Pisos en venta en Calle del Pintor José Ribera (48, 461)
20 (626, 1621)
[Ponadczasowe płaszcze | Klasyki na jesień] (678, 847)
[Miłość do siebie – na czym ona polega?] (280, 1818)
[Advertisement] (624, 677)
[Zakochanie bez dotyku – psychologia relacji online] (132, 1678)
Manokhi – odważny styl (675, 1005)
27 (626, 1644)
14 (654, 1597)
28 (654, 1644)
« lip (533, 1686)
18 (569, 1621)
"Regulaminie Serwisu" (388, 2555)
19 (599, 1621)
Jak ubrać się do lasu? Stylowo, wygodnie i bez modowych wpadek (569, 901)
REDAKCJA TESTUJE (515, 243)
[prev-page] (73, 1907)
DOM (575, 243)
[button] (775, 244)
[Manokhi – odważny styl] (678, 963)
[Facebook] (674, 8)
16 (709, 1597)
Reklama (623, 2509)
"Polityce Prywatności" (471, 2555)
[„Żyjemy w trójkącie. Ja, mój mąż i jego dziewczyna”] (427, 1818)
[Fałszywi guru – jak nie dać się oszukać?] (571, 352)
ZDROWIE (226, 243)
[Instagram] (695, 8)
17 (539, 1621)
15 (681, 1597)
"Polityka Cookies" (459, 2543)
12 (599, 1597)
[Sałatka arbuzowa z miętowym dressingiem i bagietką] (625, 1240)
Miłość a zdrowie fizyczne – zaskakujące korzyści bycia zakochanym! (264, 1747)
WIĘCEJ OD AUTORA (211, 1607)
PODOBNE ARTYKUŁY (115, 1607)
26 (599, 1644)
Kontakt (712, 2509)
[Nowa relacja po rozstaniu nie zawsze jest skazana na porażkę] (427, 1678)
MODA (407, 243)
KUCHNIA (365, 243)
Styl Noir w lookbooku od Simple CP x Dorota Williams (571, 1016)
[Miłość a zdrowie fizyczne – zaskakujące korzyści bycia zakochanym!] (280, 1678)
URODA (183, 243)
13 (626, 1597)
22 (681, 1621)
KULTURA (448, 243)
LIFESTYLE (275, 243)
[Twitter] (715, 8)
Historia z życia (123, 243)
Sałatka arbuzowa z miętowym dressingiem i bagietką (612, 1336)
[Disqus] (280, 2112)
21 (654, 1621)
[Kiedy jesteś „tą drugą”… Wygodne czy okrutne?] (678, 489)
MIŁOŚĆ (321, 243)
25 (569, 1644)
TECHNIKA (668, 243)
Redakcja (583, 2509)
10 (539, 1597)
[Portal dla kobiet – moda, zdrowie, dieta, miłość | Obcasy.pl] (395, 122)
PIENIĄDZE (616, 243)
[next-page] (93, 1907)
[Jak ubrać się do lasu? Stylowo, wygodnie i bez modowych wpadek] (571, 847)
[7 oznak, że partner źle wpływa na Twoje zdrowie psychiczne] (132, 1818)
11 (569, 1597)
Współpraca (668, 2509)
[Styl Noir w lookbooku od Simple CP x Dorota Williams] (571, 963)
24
- - - - -
- [Problem]: Search the entries above for lines containing the word "korzyści", and copy each one.

- [Answer area]:
Miłość a zdrowie fizyczne – zaskakujące korzyści bycia zakochanym! (264, 1747)
[Miłość a zdrowie fizyczne – zaskakujące korzyści bycia zakochanym!] (280, 1678)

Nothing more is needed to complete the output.